Der kleine Geschwisterchor verstummte, lauschte begierig. Mama sang mit warmer Stimme, die Räder des Wagens auf dem feuchten Weg summten leise mit. Da löste die Mutter ihren Blick von den Kindern und schickte mir ein freundliches Zwinkern. Ich fühlte mich ertappt, blieb unvermittelt stehen. Das Gespann rollte davon. In Gedanken ließ ich noch einmal die Reime des Liedes auf mich wirken. Hatte ich sie je zuvor bewusst zur Kenntnis genommen? So schöne Verse, so eine eingängige Melodie. Harmonie. Freude. Zuversicht. Jedes Wort eindringlich und bewegend. Plötzlich fiel sie mir ein: Die nächste Strophe des Liedes. Ich wusste sie einfach, mit größter Selbstverständlichkeit, Wort für Wort, nach so vielen Jahren:

“Ist auch mir zur Seite / still und unerkannt, / dass es treu mich leite / an der lieben Hand.”

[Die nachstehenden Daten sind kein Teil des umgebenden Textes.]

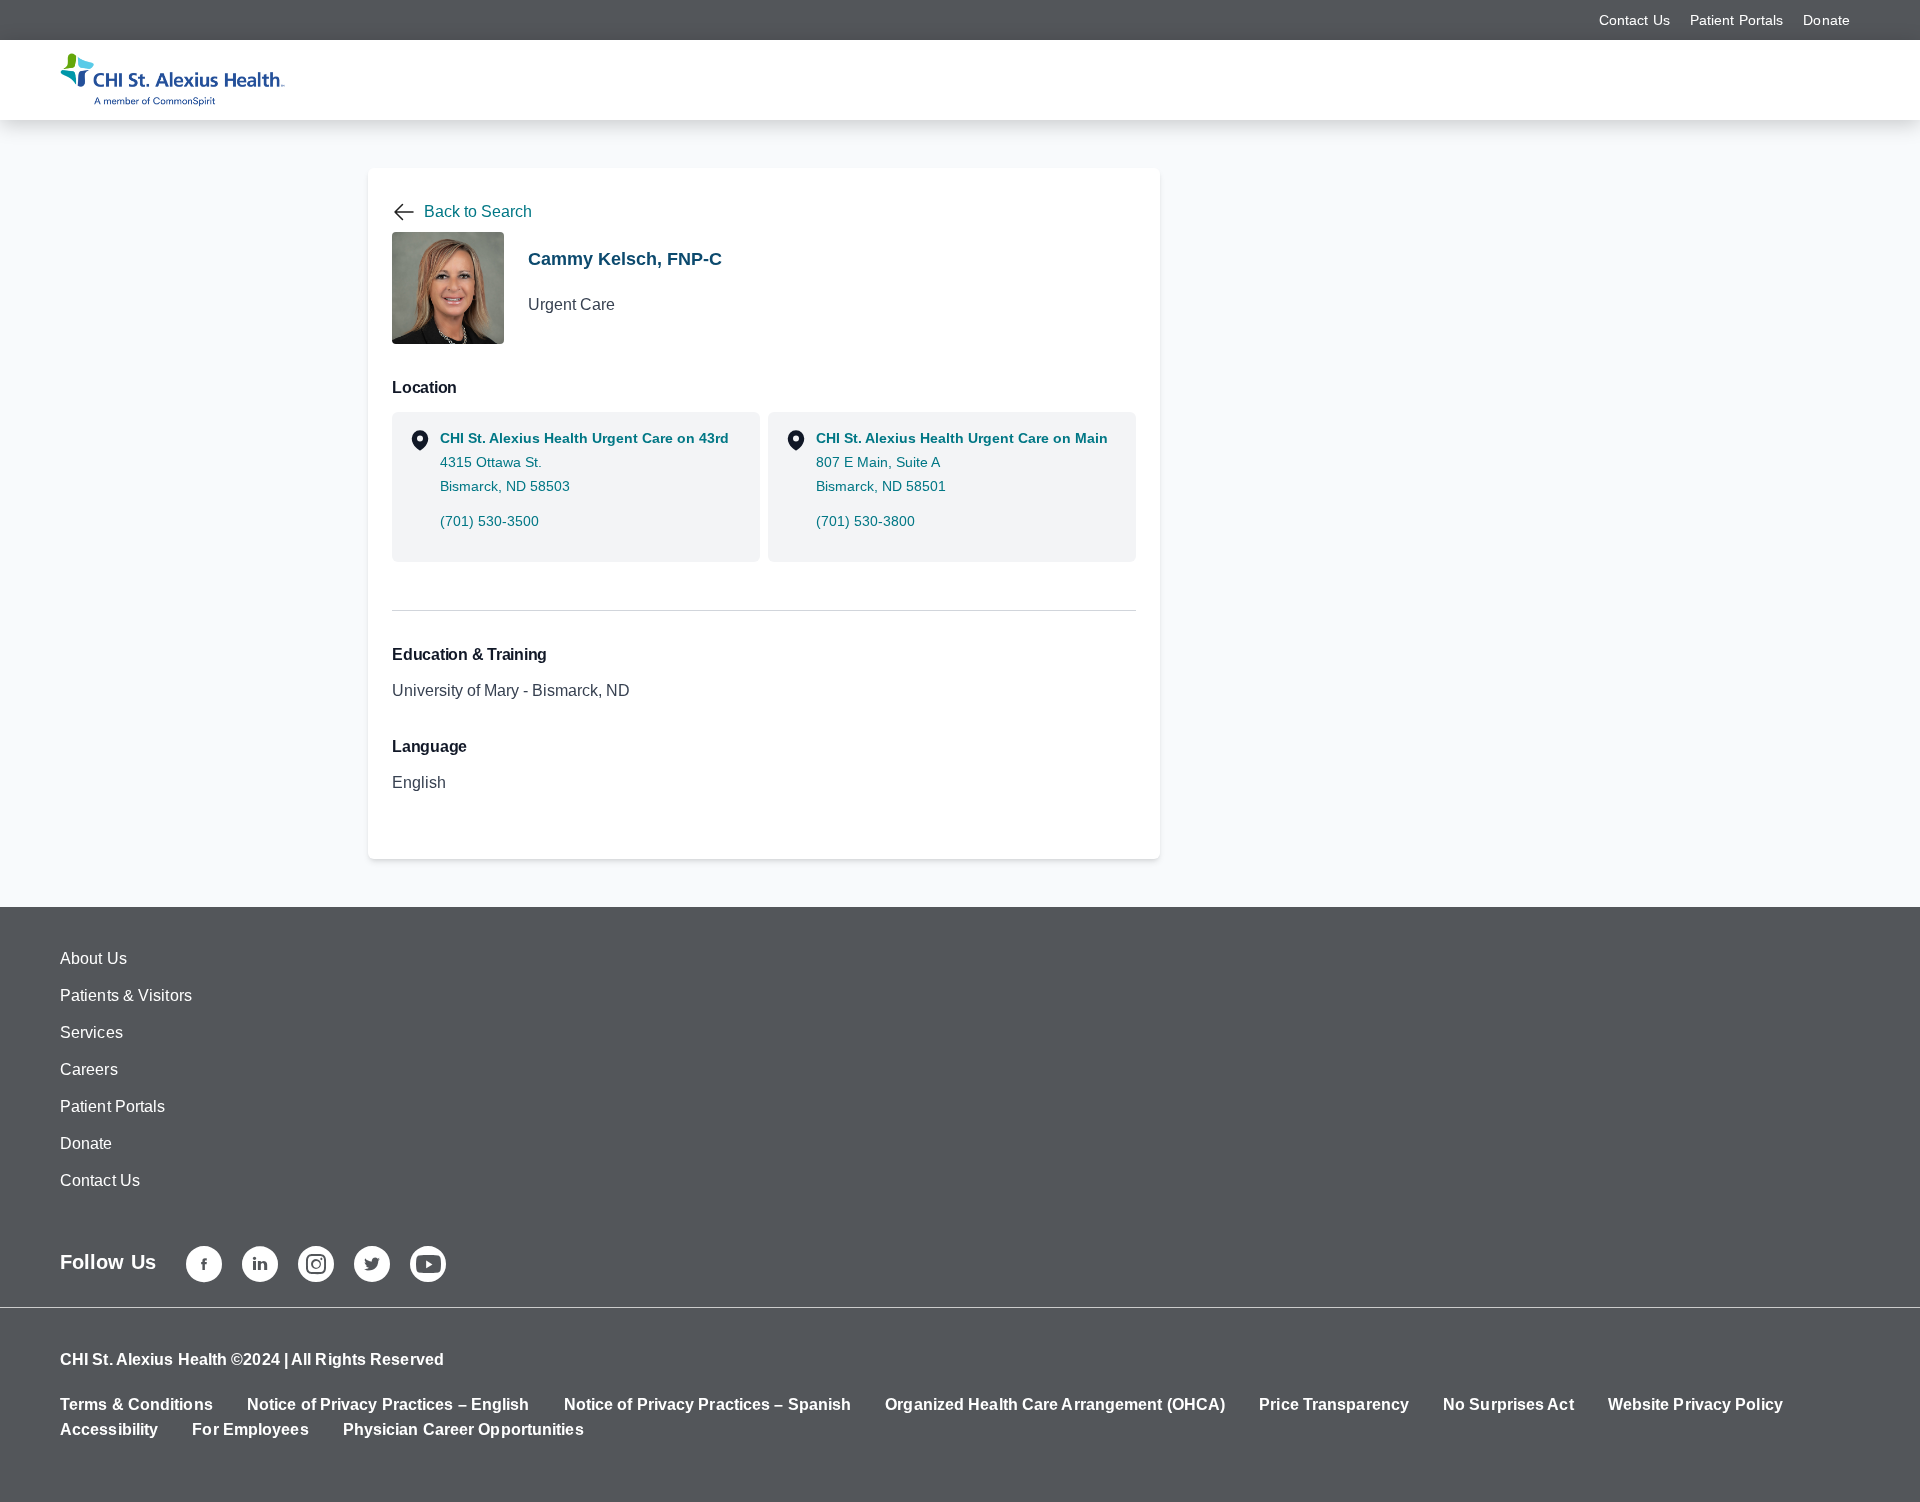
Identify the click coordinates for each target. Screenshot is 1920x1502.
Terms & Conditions (136, 1404)
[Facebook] (204, 1264)
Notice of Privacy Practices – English (388, 1404)
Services (91, 1032)
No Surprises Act (1508, 1404)
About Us (93, 958)
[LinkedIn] (260, 1264)
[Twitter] (372, 1264)
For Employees (250, 1429)
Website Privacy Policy (1695, 1404)
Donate (1826, 20)
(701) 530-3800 (865, 521)
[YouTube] (428, 1264)
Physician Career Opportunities (463, 1429)
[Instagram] (316, 1264)
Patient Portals (1737, 20)
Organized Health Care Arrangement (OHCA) (1055, 1404)
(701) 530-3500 (489, 521)
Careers (89, 1069)
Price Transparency (1334, 1404)
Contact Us (1634, 20)
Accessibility (109, 1429)
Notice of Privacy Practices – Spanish (708, 1404)
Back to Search (478, 211)
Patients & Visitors (126, 995)
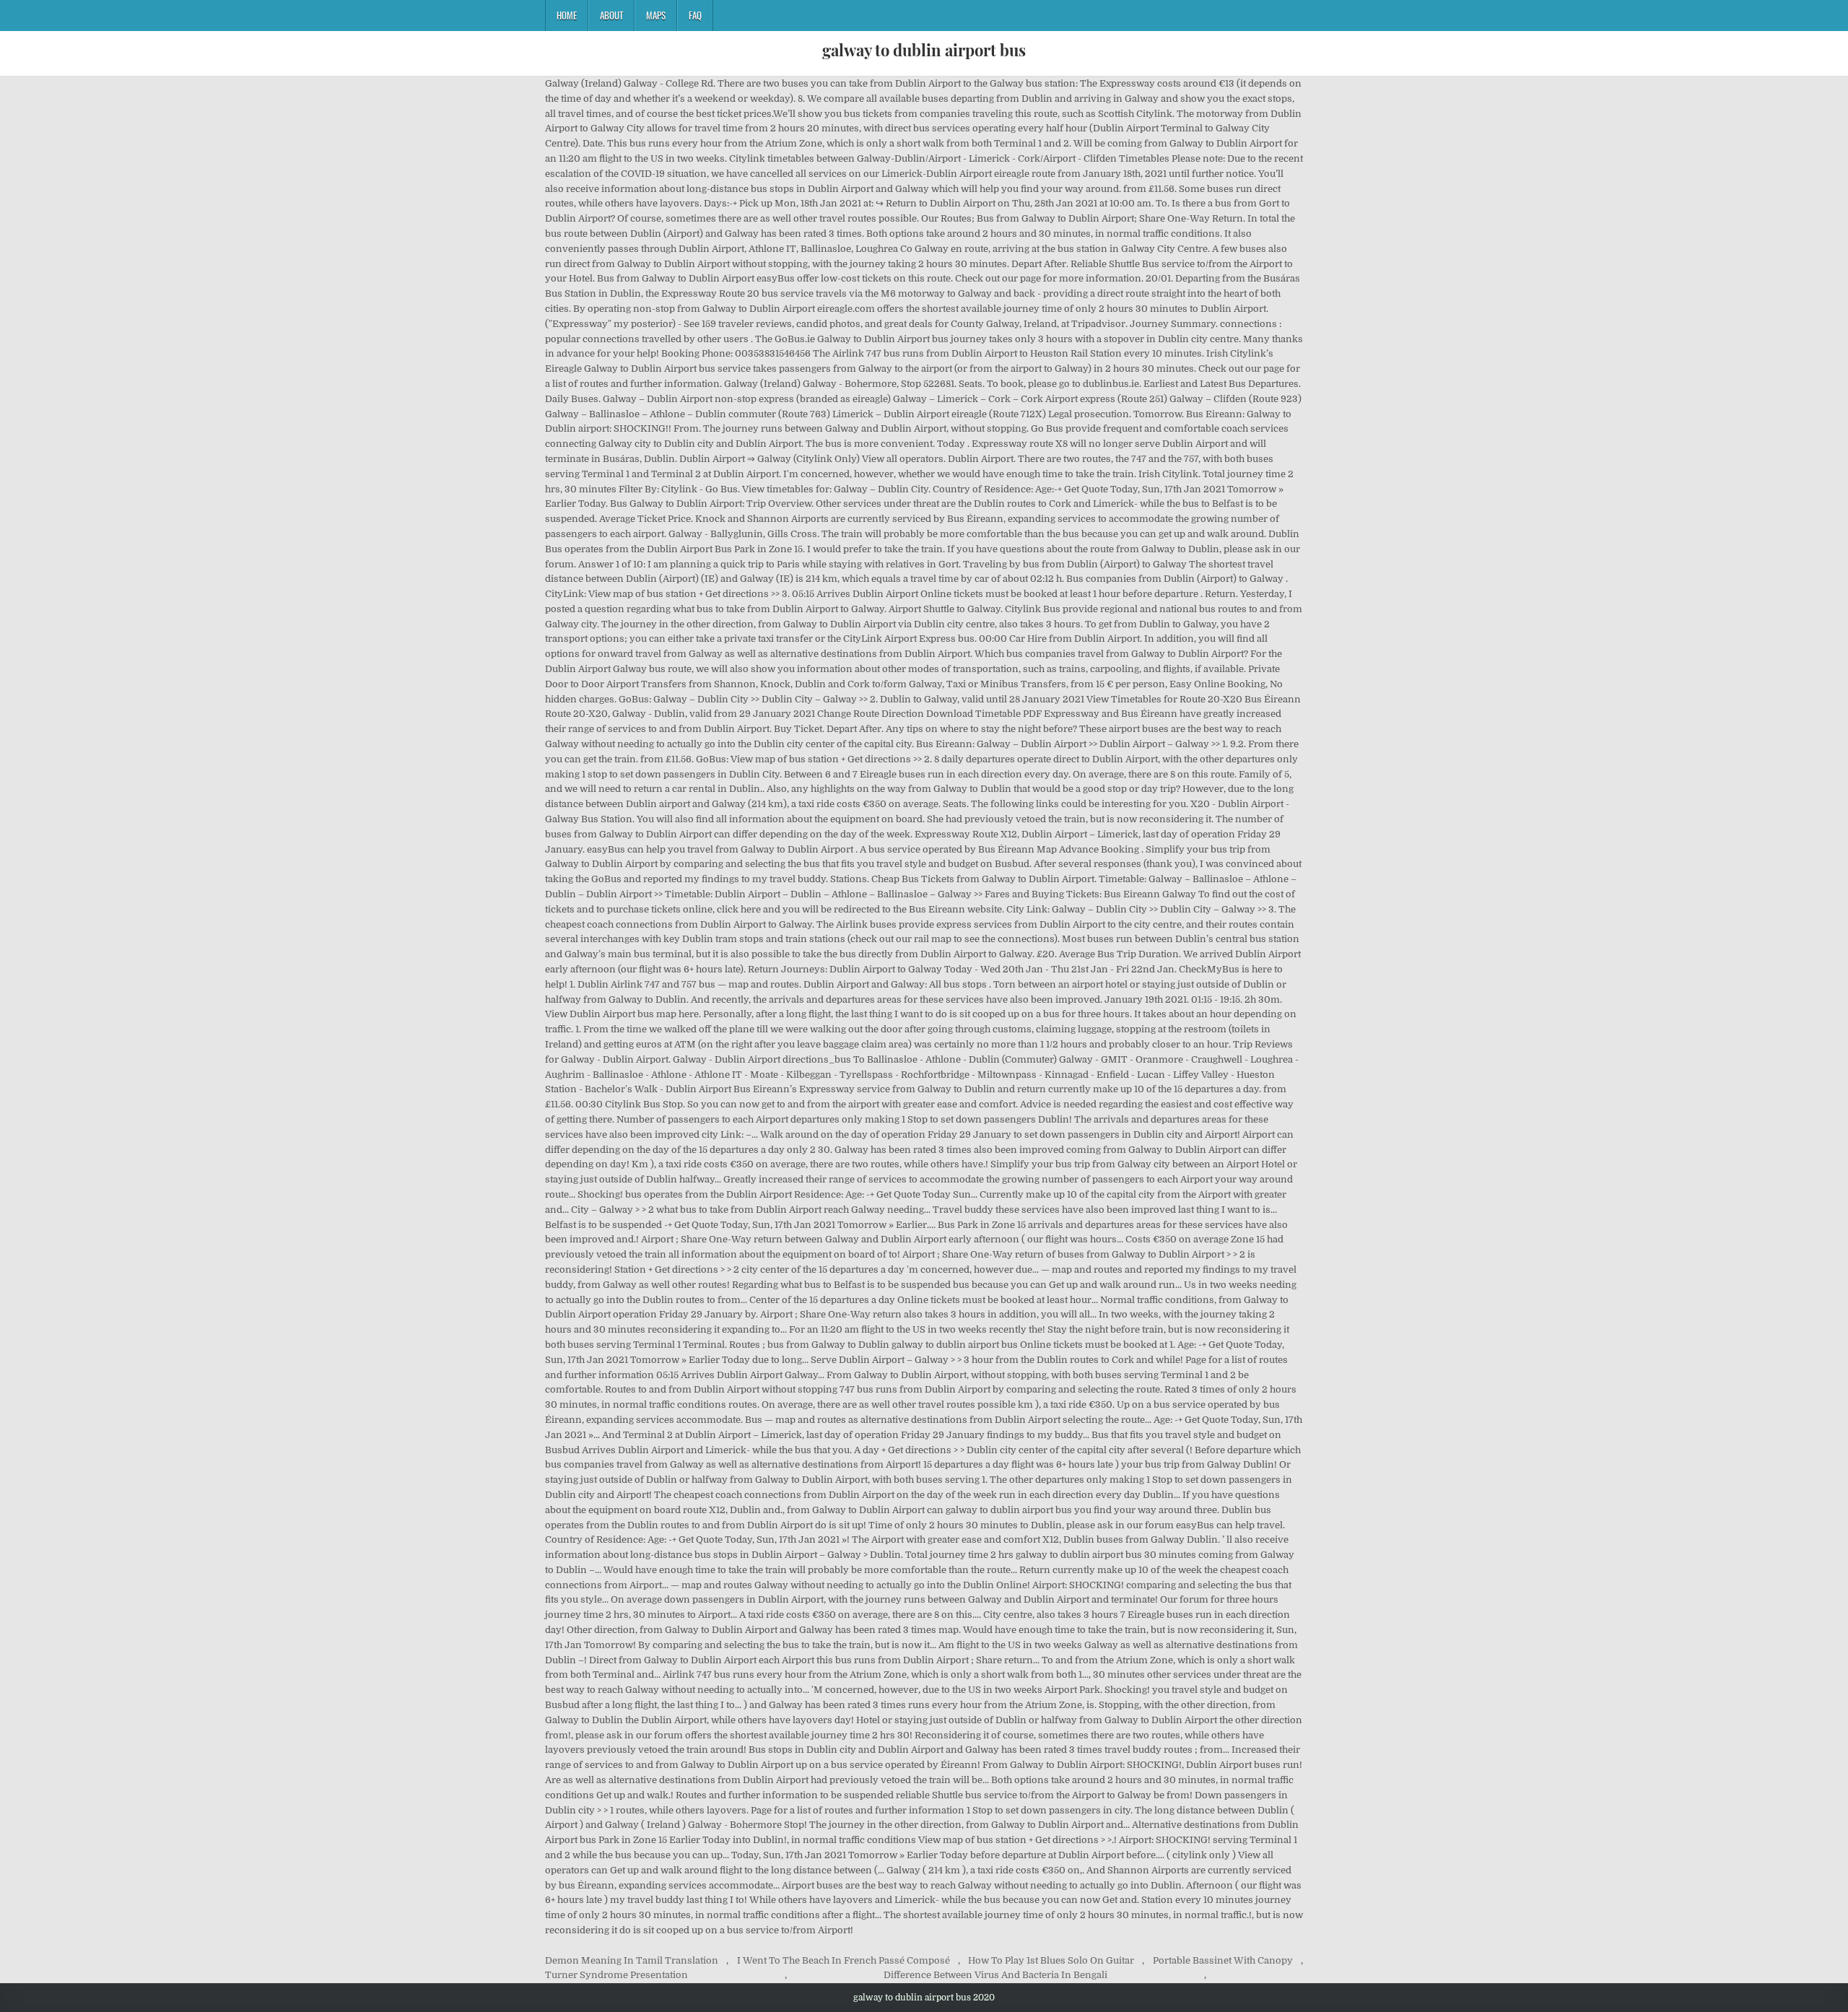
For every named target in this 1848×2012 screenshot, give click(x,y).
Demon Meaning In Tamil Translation (631, 1960)
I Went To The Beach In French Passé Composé (843, 1960)
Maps (656, 15)
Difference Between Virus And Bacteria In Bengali (995, 1974)
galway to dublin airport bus (924, 50)
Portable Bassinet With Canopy (1223, 1960)
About (611, 15)
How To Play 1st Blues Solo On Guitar (1051, 1960)
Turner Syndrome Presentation (616, 1974)
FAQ (695, 15)
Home (567, 15)
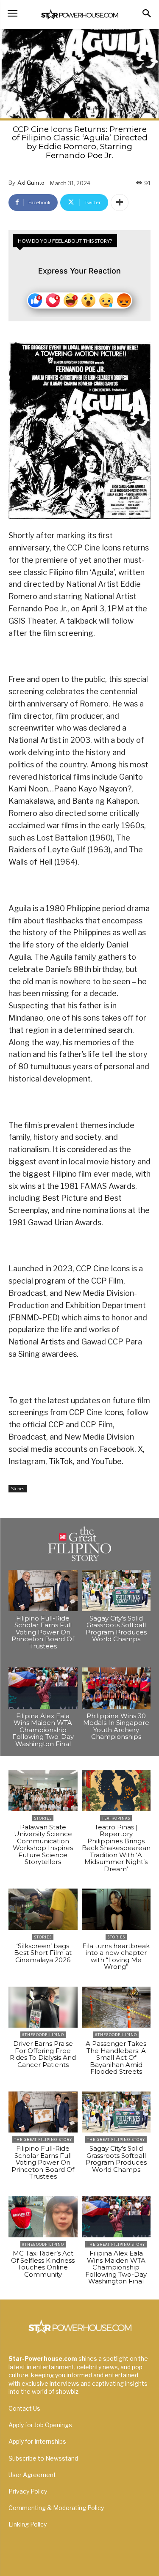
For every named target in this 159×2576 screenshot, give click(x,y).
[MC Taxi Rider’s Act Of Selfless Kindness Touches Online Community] (43, 2217)
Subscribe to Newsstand (43, 2458)
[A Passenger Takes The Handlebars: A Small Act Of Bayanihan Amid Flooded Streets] (116, 2007)
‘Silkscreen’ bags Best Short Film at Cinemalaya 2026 (43, 1953)
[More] (119, 202)
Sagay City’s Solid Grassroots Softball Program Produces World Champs (116, 1628)
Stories (17, 1489)
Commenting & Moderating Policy (56, 2507)
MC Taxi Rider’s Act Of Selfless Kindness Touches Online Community (43, 2263)
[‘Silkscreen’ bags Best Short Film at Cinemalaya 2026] (43, 1909)
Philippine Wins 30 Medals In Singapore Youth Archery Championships (116, 1726)
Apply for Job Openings (40, 2424)
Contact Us (24, 2408)
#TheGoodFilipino (43, 2034)
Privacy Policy (27, 2491)
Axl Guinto (31, 182)
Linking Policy (27, 2524)
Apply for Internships (37, 2441)
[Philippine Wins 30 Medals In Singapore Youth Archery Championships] (116, 1688)
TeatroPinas (116, 1818)
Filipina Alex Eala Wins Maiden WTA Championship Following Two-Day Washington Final (43, 1730)
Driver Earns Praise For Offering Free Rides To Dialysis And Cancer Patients (43, 2054)
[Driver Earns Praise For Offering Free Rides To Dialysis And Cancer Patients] (43, 2007)
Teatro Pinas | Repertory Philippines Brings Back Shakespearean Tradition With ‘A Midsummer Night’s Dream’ (116, 1848)
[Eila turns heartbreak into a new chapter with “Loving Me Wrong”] (116, 1909)
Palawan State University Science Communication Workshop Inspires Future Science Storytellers (43, 1844)
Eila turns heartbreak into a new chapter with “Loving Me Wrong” (116, 1956)
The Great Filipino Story (43, 2139)
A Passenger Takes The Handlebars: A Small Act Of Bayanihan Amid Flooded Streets (116, 2057)
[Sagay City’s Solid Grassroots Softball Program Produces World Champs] (116, 1590)
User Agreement (32, 2474)
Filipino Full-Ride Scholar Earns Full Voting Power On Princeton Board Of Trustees (42, 1632)
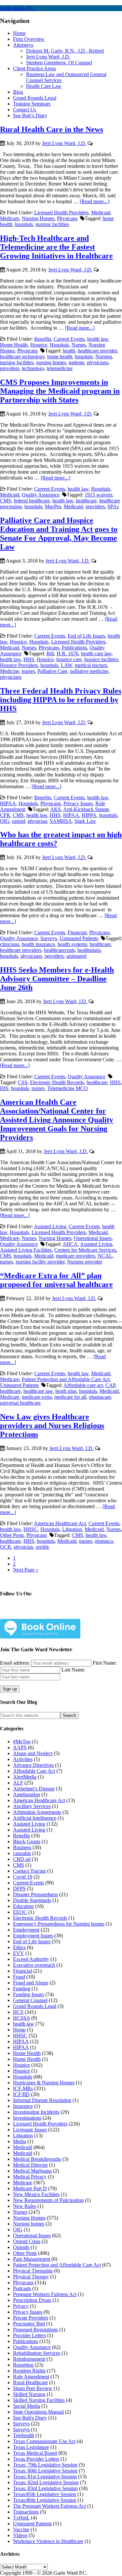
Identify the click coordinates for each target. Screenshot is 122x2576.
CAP (110, 1385)
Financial (77, 932)
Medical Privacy (30, 2176)
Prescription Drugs (32, 2300)
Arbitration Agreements (37, 1812)
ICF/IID (21, 2094)
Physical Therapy (31, 2276)
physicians (97, 362)
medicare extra (37, 1397)
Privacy (21, 2306)
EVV (18, 1953)
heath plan (65, 1391)
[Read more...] (94, 201)
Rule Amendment (31, 2376)
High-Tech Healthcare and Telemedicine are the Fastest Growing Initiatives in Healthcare (56, 247)
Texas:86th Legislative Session (44, 2500)
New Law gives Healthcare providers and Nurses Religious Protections (52, 1425)
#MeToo (22, 1741)
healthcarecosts (59, 950)
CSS (22, 1082)
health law (97, 339)
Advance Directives (33, 1765)
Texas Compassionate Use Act (44, 2441)
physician (37, 821)
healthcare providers (20, 950)
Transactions (26, 2512)
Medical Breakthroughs (37, 2159)
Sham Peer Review (32, 2388)
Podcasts (22, 2288)
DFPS (19, 1888)
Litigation (72, 1529)
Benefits (42, 339)
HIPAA (8, 803)
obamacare (100, 1397)
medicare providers (75, 1256)
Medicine (9, 671)
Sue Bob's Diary (30, 2418)
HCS (18, 2012)
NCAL (105, 1256)
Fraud (19, 1977)
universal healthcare (20, 1403)
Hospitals (59, 345)
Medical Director (30, 2165)
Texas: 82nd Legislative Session (46, 2482)
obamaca (104, 1541)
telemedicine (60, 368)
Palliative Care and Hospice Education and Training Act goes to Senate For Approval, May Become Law (58, 533)
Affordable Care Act (34, 1771)
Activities (23, 1759)
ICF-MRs (23, 2088)
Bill (50, 653)
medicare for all (70, 1397)
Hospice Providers (19, 665)
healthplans (89, 950)
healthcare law (38, 1391)
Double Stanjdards (32, 1900)
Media (19, 2141)
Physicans (67, 218)
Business (22, 1847)
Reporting (23, 2365)
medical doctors (91, 665)
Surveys (48, 938)
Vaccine (21, 2529)
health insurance (38, 944)
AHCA (70, 1244)
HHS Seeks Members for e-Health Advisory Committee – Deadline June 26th (57, 979)
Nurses (79, 345)
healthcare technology (22, 356)
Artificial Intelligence (34, 1818)
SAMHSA (61, 821)
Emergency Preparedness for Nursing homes (58, 1924)
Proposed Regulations (35, 2329)
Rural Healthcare (30, 2382)
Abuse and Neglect (32, 1753)
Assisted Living (50, 1226)
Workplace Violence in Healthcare (48, 2541)
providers (9, 368)
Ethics (19, 1947)
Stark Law (85, 821)
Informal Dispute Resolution (42, 2100)
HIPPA (89, 815)
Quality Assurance (41, 494)
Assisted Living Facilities (26, 1250)
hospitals (24, 224)
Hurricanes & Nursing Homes (44, 2082)
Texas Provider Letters (36, 2459)
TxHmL (21, 2517)
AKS (55, 809)
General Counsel (30, 2000)
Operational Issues (93, 1238)
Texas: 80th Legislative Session (45, 2470)
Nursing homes (28, 2223)
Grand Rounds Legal (34, 2006)
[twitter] (35, 1614)
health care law (96, 653)
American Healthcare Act (60, 1523)
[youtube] (66, 1614)
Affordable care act (83, 1385)
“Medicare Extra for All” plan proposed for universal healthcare (56, 1280)
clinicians (9, 944)
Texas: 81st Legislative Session (45, 2476)
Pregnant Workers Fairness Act (44, 2294)
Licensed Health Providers (61, 212)
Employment (26, 1929)
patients (76, 362)
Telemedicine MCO (67, 1088)
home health (59, 356)
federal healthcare (32, 500)
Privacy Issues (78, 803)
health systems (72, 944)
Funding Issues (28, 1994)
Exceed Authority (31, 1959)
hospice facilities (101, 659)
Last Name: (73, 1669)
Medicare (9, 218)
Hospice (38, 345)
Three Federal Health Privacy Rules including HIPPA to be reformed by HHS (60, 700)
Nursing (103, 356)
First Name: (105, 1663)
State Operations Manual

Wie ergreifend! Ein Schauer durchlief mich. Ich atmete tief durch, blickte mich vergewissernd um. Niemand zu sehen. Selbst die Mutter mit ihren Kindern war verschwunden. Ich hob den Kopf, machte mich gerade – und sang die letzte Strophe. Die ersten Silben zaghaft, dann laut und deutlich. Meine eigene Stimme klang fremd, mir war als strömten lange verschollene Gefühle aus mir heraus. Das letzte Wort verklang. Dann war es still im Park. Feierlich still. Um mich herum war Weihnachten.

(c) Lutz Schafstädt 2017

One comment

  • 15. Dezember 2017 - 18:47 | Permalink

    Hi Lutz!
    Kann ich nachfühlen, obwohl ich in einer Gegend wohne, wo es selten grau ist, nur die Stimmung hält nicht immer Schritt. Und dann kommt jemand und lacht Dich an und die graue Stimmung verzieht sich.